#### Passage shown
Double Harness (1933) is an American pre-Code drama film starring Ann Harding and William Powell. It was based on the play of the same name by Edward Poor Montgomery. A young woman maneuvers a lazy playboy into marrying her.

This was one of several films, all produced by Merian C. Cooper at RKO, that were out of distribution for more than 50 years as a result of a legal settlement that gave Cooper complete ownership of the films. Turner Classic Movies eventually acquired the rights to the films.

==Plot==
When spoiled younger sister Valerie Colby becomes engaged to Dennis Moore, a more level-headed Joan decides to follow her example, not because she is in love, but in order to make something of herself. She chooses unambitious, wealthy playboy John Fletcher, who owns a struggling shipping line.

She eventually spends the night in his apartment. To Joan's annoyance, she finds herself falling in love with him. When he shows no interest in marrying her, she forces the issue. She arranges for her father, Colonel Sam Colby, to find them in a compromising position. John graciously agrees to do the honorable thing and marry her. However, on their honeymoon cruise, he lets her know that he expects her to grant him a divorce after a decent interval. They settle on six months.

Joan prods her husband into taking an interest in his family business. To his surprise, he finds that he enjoys it. As the new Postmaster General is a good friend of her father's, Joan invites him to dinner, hoping to land a government contract for John's company.

Meanwhile, Valerie goes into debt due to her extravagant spending habits and borrows from her big sister over and over again. Joan gives Valerie all she can afford without touching John's money. Finally, she pawns her mother's ring for half the $1000 Valerie needs, but tells her that it is the last time.

That same day, John finally realizes that he loves his wife. However, when he goes home, Valerie goes to John behind Joan's back and cons him into giving her a check. Joan finds out in time and tears up the check. In her anger, Valerie blurts out how Joan trapped John into marriage.

Disillusioned, he turns to his former paramour, Mrs. Monica Page. Joan goes to John's old apartment and confesses all, including the fact that she has fallen in love with him, to no avail. She then tries to salvage her dinner party. To her delight, John shows up and makes it clear that he believes and forgives her.
########
#### Entries supplied
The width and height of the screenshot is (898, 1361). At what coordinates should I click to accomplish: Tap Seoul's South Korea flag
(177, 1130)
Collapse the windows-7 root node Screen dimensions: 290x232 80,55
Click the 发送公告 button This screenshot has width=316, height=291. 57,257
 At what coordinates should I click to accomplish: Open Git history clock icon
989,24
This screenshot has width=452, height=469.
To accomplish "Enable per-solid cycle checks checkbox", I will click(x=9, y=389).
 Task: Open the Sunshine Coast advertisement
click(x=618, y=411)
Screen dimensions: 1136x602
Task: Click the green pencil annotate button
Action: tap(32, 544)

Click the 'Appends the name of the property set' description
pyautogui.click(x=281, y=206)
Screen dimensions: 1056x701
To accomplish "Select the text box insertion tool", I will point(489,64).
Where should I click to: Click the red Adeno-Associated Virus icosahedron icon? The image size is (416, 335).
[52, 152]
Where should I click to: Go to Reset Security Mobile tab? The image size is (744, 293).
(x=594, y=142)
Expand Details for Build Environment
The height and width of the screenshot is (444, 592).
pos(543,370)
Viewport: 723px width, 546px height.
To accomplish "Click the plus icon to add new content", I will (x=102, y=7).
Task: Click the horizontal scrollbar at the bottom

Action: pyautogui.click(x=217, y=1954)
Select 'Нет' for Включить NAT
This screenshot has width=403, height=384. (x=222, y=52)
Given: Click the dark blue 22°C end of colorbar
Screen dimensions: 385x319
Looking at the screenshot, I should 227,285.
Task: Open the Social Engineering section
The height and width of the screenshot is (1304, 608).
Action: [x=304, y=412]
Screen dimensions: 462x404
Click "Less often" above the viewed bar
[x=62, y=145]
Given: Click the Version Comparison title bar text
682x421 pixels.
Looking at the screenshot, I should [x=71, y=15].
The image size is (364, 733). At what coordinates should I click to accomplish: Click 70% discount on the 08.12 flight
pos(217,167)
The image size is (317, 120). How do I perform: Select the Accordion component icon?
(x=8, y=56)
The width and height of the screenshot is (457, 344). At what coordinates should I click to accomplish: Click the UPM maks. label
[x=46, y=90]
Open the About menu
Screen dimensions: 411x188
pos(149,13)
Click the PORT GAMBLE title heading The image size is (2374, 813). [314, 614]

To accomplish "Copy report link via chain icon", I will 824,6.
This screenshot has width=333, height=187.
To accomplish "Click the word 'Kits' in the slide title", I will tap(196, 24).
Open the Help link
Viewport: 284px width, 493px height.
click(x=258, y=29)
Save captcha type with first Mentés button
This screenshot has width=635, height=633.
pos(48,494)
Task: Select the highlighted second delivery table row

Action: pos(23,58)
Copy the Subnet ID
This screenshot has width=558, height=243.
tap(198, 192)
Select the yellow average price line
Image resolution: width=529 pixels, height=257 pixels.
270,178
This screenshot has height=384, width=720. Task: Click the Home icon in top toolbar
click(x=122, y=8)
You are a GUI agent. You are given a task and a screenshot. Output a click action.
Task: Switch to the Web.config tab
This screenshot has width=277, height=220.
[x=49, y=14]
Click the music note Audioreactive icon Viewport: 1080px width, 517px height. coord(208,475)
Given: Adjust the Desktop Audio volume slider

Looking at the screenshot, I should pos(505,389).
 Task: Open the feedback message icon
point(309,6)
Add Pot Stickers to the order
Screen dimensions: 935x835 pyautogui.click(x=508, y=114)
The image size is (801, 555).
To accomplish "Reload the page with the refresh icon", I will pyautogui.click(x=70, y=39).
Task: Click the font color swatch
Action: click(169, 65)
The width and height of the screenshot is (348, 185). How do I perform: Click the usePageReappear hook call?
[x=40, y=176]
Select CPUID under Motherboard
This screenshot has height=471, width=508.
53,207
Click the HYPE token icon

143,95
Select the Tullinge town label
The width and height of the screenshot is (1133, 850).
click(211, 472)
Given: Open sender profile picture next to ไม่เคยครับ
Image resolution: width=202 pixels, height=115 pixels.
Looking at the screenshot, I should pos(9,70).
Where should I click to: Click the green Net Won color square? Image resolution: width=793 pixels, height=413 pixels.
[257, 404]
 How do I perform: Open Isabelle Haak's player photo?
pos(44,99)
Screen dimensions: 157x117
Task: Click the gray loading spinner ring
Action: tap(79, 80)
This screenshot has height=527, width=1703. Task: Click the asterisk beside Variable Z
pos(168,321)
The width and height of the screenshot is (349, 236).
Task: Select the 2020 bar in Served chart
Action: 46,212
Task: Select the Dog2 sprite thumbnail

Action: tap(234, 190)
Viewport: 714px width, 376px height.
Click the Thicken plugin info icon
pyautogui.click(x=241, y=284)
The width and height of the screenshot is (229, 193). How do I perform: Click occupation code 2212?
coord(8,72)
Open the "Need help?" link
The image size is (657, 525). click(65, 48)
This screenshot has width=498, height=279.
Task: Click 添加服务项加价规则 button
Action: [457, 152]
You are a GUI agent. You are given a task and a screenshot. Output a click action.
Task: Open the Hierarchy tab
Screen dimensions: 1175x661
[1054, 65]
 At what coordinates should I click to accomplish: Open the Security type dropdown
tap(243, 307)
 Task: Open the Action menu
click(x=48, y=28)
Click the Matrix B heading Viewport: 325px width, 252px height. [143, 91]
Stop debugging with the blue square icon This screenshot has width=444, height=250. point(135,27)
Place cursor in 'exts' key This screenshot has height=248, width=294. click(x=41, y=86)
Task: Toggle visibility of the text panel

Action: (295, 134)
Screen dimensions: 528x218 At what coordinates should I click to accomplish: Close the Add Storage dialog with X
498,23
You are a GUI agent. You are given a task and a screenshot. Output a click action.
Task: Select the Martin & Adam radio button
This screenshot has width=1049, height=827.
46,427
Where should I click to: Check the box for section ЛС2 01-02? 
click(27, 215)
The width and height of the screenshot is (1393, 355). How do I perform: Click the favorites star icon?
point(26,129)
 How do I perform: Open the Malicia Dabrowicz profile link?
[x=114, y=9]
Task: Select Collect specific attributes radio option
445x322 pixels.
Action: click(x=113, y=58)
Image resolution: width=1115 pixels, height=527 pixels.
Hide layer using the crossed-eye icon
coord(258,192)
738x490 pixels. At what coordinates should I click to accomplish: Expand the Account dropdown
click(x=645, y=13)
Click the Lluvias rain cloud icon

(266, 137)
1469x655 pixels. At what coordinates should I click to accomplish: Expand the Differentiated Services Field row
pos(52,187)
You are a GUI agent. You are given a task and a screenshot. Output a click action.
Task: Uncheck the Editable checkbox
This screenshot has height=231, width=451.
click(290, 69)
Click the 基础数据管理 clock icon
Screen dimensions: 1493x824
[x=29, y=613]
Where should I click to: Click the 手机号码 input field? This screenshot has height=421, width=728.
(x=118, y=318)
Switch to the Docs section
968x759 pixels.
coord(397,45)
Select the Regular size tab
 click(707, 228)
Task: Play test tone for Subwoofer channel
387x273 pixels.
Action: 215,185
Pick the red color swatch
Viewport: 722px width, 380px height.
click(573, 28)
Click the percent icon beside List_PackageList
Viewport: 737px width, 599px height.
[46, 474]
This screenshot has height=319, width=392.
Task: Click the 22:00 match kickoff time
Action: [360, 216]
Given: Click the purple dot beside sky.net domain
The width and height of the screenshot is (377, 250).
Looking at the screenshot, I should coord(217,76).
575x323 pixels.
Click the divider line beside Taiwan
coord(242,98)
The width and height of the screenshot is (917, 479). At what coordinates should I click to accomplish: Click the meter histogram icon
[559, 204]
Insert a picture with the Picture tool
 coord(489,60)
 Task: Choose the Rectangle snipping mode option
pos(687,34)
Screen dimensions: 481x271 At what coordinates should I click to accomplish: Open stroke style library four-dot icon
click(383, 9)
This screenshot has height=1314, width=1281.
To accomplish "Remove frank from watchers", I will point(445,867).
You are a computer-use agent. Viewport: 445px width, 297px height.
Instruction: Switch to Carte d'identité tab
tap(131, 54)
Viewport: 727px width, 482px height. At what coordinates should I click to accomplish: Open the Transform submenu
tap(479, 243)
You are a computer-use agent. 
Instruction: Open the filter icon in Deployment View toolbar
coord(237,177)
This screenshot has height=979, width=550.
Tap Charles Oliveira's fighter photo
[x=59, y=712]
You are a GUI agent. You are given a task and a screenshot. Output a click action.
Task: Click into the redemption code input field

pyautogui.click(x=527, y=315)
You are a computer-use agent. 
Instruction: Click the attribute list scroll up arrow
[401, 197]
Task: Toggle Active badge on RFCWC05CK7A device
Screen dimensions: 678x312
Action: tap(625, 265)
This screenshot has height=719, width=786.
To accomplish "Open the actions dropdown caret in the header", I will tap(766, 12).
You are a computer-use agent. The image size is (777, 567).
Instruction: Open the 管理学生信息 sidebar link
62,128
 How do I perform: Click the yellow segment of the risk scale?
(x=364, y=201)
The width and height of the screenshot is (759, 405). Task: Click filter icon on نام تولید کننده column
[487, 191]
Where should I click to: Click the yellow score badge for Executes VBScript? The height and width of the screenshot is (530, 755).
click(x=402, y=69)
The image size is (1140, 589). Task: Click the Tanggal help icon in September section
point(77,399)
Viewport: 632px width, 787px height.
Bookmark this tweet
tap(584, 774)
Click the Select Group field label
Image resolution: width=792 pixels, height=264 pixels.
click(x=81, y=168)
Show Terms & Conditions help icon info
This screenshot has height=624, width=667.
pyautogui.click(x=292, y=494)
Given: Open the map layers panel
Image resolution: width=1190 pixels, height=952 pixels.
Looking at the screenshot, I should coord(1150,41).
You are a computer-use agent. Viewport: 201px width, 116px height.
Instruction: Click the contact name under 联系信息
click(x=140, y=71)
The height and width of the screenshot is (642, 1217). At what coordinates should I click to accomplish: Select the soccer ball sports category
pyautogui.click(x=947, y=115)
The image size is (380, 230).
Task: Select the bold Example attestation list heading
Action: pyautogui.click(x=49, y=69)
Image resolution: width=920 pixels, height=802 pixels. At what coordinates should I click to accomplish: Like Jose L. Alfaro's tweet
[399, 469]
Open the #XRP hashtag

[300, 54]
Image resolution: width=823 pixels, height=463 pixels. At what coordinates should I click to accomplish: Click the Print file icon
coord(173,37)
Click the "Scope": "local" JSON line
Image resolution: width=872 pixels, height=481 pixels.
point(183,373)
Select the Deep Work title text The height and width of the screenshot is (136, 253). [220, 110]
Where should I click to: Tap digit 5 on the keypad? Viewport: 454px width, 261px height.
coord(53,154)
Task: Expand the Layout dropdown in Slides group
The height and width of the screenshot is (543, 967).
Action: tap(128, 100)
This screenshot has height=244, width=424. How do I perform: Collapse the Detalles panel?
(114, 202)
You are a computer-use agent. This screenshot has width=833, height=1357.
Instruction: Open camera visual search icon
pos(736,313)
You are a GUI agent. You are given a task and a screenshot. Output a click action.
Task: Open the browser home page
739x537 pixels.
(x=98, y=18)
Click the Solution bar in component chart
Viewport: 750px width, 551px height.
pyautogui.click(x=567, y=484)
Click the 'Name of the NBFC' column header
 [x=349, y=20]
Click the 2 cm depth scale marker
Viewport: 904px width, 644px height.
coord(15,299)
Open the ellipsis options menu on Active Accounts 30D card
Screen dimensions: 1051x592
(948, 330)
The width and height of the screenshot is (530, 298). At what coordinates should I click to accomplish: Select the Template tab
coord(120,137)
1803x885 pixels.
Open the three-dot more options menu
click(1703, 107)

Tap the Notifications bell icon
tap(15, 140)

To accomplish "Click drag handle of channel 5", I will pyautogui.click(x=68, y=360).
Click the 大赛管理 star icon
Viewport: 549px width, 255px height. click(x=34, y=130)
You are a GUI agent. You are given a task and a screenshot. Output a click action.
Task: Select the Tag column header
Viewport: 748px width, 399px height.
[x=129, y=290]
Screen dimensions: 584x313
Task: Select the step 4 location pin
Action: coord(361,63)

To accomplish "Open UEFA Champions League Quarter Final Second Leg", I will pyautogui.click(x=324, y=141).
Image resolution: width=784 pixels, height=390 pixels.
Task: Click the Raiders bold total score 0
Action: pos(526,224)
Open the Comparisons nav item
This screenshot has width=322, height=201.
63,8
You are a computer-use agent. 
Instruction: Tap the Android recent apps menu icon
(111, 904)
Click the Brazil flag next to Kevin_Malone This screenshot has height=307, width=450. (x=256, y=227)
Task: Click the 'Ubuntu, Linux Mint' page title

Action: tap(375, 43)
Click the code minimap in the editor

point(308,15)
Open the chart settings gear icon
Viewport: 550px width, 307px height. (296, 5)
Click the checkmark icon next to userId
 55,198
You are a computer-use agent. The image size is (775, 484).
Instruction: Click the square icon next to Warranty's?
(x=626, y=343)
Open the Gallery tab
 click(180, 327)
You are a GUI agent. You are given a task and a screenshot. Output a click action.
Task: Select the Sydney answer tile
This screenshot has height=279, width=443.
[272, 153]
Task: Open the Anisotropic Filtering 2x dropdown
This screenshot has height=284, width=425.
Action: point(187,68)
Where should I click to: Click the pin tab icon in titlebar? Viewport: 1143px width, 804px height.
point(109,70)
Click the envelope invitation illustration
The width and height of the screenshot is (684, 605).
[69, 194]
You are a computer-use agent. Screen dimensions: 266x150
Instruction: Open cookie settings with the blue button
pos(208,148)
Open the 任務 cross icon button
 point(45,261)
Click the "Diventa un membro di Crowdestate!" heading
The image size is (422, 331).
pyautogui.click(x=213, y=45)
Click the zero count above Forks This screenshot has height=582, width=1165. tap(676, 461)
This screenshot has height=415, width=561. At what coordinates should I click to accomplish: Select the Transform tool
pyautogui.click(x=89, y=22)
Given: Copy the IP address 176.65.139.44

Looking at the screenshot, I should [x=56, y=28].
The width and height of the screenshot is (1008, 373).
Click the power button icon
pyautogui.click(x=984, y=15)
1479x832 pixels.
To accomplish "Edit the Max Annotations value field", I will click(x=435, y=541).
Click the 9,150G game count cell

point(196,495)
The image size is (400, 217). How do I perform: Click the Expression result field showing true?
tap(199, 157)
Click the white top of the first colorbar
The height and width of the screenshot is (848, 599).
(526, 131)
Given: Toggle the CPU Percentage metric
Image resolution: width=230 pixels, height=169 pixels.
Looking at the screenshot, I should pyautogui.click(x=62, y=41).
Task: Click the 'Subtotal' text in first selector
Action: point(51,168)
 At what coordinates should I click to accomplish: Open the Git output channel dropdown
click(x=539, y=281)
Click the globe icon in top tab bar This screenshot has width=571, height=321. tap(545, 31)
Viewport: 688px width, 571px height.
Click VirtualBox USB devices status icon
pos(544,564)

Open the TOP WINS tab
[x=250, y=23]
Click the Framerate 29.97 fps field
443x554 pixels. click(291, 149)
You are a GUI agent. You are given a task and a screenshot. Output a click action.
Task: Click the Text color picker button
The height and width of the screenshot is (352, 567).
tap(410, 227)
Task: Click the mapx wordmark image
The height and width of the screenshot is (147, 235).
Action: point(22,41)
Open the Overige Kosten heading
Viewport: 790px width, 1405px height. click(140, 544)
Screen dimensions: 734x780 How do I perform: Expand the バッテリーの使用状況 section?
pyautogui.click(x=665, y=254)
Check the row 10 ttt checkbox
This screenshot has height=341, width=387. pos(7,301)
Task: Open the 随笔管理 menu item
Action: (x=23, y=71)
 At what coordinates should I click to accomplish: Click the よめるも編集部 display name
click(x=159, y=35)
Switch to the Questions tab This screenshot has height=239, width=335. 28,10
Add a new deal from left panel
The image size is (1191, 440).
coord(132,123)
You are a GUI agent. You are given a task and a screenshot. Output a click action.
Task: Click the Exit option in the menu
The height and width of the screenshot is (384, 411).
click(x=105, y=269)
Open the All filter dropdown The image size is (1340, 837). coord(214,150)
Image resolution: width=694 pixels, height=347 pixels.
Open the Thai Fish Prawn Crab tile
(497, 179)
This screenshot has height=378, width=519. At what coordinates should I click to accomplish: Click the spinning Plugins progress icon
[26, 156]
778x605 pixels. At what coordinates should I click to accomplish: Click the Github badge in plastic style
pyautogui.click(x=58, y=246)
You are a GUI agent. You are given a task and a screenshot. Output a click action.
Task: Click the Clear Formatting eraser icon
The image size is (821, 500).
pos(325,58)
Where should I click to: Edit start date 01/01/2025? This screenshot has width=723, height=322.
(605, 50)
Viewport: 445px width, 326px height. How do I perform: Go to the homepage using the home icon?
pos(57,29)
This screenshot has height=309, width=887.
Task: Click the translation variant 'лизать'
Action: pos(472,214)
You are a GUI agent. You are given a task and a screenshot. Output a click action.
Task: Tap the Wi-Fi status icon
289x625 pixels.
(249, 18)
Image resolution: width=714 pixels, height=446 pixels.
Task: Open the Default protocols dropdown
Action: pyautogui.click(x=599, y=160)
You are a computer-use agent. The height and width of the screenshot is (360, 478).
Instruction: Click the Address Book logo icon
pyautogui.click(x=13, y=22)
########
In the passage about the film Double Harness, what length of time do Joan and John settle on before she is to grant him a divorce?

Reply to the task: Six months.